━━━ DATASET RECORDS ━━━

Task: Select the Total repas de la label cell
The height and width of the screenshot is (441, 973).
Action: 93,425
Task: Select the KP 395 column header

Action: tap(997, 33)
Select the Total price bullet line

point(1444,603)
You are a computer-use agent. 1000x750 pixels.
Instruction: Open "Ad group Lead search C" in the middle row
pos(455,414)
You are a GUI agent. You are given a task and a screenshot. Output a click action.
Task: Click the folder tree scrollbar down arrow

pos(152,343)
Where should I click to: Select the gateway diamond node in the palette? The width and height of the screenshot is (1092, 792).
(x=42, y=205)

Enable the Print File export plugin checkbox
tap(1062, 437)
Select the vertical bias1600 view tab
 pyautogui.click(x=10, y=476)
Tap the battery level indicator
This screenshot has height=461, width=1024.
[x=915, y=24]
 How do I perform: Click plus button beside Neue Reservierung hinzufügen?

━━━

TASK DIRECTIONS | Transcribe the listing in full, line by line.

SOLUTION TO THE EXERCISE |
Task: Select the Total repas de la label cell
The height and width of the screenshot is (441, 973).
Action: 93,425
Task: Select the KP 395 column header

Action: tap(997, 33)
Select the Total price bullet line

point(1444,603)
You are a computer-use agent. 1000x750 pixels.
Instruction: Open "Ad group Lead search C" in the middle row
pos(455,414)
You are a GUI agent. You are given a task and a screenshot. Output a click action.
Task: Click the folder tree scrollbar down arrow

pos(152,343)
Where should I click to: Select the gateway diamond node in the palette? The width and height of the screenshot is (1092, 792).
(x=42, y=205)

Enable the Print File export plugin checkbox
tap(1062, 437)
Select the vertical bias1600 view tab
 pyautogui.click(x=10, y=476)
Tap the battery level indicator
This screenshot has height=461, width=1024.
[x=915, y=24]
 How do I perform: Click plus button beside Neue Reservierung hinzufügen?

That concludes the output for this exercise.